START DATA TO USE

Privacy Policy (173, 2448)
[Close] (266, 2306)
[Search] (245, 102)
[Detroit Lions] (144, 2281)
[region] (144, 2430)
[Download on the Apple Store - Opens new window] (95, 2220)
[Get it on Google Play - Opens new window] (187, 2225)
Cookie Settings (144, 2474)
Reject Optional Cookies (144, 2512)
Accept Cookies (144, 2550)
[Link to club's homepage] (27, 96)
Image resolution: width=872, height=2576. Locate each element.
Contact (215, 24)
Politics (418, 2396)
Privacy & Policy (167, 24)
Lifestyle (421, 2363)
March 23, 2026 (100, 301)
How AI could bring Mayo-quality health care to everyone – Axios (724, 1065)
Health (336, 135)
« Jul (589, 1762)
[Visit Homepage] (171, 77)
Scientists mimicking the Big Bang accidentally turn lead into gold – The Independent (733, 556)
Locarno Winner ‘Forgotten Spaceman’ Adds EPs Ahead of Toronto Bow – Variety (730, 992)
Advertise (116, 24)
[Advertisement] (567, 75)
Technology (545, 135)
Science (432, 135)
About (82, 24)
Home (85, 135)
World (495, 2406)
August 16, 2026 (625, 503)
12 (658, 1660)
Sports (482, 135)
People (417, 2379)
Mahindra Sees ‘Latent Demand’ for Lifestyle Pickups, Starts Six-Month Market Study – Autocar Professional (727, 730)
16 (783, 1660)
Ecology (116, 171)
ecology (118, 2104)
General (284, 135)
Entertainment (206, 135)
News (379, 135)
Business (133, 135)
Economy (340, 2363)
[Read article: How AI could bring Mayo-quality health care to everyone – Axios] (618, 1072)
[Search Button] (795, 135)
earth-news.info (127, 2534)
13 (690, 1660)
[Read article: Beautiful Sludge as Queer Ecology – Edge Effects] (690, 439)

END DATA TO USE

Give back each line of the material above exactly as it appears.

Privacy Policy (173, 2448)
[Close] (266, 2306)
[Search] (245, 102)
[Detroit Lions] (144, 2281)
[region] (144, 2430)
[Download on the Apple Store - Opens new window] (95, 2220)
[Get it on Google Play - Opens new window] (187, 2225)
Cookie Settings (144, 2474)
Reject Optional Cookies (144, 2512)
Accept Cookies (144, 2550)
[Link to club's homepage] (27, 96)
Image resolution: width=872, height=2576. Locate each element.
Contact (215, 24)
Politics (418, 2396)
Privacy & Policy (167, 24)
Lifestyle (421, 2363)
March 23, 2026 (100, 301)
How AI could bring Mayo-quality health care to everyone – Axios (724, 1065)
Health (336, 135)
« Jul (589, 1762)
[Visit Homepage] (171, 77)
Scientists mimicking the Big Bang accidentally turn lead into gold – The Independent (733, 556)
Locarno Winner ‘Forgotten Spaceman’ Adds EPs Ahead of Toronto Bow – Variety (730, 992)
Advertise (116, 24)
[Advertisement] (567, 75)
Technology (545, 135)
Science (432, 135)
About (82, 24)
Home (85, 135)
World (495, 2406)
August 16, 2026 (625, 503)
12 (658, 1660)
Sports (482, 135)
People (417, 2379)
Mahindra Sees ‘Latent Demand’ for Lifestyle Pickups, Starts Six-Month Market Study – Autocar Professional (727, 730)
16 (783, 1660)
Ecology (116, 171)
ecology (118, 2104)
General (284, 135)
Entertainment (206, 135)
News (379, 135)
Business (133, 135)
Economy (340, 2363)
[Read article: How AI could bring Mayo-quality health care to everyone – Axios] (618, 1072)
[Search Button] (795, 135)
earth-news.info (127, 2534)
13 (690, 1660)
[Read article: Beautiful Sludge as Queer Ecology – Edge Effects] (690, 439)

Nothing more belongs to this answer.